(Data for review begins)
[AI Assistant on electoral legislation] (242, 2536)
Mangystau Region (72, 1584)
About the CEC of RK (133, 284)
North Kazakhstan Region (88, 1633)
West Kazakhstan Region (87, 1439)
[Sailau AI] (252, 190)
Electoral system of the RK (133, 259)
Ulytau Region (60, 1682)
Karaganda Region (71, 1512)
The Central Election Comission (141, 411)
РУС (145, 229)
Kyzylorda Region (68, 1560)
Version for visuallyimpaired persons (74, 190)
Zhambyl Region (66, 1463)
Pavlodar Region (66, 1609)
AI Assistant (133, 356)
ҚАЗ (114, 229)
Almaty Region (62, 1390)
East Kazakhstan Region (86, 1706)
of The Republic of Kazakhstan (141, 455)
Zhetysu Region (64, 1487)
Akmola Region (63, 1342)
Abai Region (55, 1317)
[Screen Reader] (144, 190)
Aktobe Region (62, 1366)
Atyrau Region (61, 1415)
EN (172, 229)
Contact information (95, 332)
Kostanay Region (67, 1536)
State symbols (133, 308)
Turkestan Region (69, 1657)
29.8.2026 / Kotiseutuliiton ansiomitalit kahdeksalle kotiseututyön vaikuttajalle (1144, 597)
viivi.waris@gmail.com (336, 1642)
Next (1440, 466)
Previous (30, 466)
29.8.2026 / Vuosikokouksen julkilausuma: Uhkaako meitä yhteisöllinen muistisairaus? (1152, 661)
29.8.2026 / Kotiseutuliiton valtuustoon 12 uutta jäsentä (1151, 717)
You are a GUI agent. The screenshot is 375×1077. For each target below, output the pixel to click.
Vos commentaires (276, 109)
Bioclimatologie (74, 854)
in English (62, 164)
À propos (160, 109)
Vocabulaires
(Data for review ends)
- [Exercise aim]: Your answer must be an exact transcription of every record above.

- [Solution for this problem]:
[AI Assistant on electoral legislation] (242, 2536)
Mangystau Region (72, 1584)
About the CEC of RK (133, 284)
North Kazakhstan Region (88, 1633)
West Kazakhstan Region (87, 1439)
[Sailau AI] (252, 190)
Electoral system of the RK (133, 259)
Ulytau Region (60, 1682)
Karaganda Region (71, 1512)
The Central Election Comission (141, 411)
РУС (145, 229)
Kyzylorda Region (68, 1560)
Version for visuallyimpaired persons (74, 190)
Zhambyl Region (66, 1463)
Pavlodar Region (66, 1609)
AI Assistant (133, 356)
ҚАЗ (114, 229)
Almaty Region (62, 1390)
East Kazakhstan Region (86, 1706)
of The Republic of Kazakhstan (141, 455)
Zhetysu Region (64, 1487)
Akmola Region (63, 1342)
Abai Region (55, 1317)
[Screen Reader] (144, 190)
Aktobe Region (62, 1366)
Atyrau Region (61, 1415)
EN (172, 229)
Contact information (95, 332)
Kostanay Region (67, 1536)
State symbols (133, 308)
Turkestan Region (69, 1657)
29.8.2026 / Kotiseutuliiton ansiomitalit kahdeksalle kotiseututyön vaikuttajalle (1144, 597)
viivi.waris@gmail.com (336, 1642)
Next (1440, 466)
Previous (30, 466)
29.8.2026 / Vuosikokouksen julkilausuma: Uhkaako meitä yhteisöllinen muistisairaus? (1152, 661)
29.8.2026 / Kotiseutuliiton valtuustoon 12 uutta jäsentä (1151, 717)
You are a GUI agent. The screenshot is 375×1077. For each target below, output the pixel to click.
Vos commentaires (276, 109)
Bioclimatologie (74, 854)
in English (62, 164)
À propos (160, 109)
Vocabulaires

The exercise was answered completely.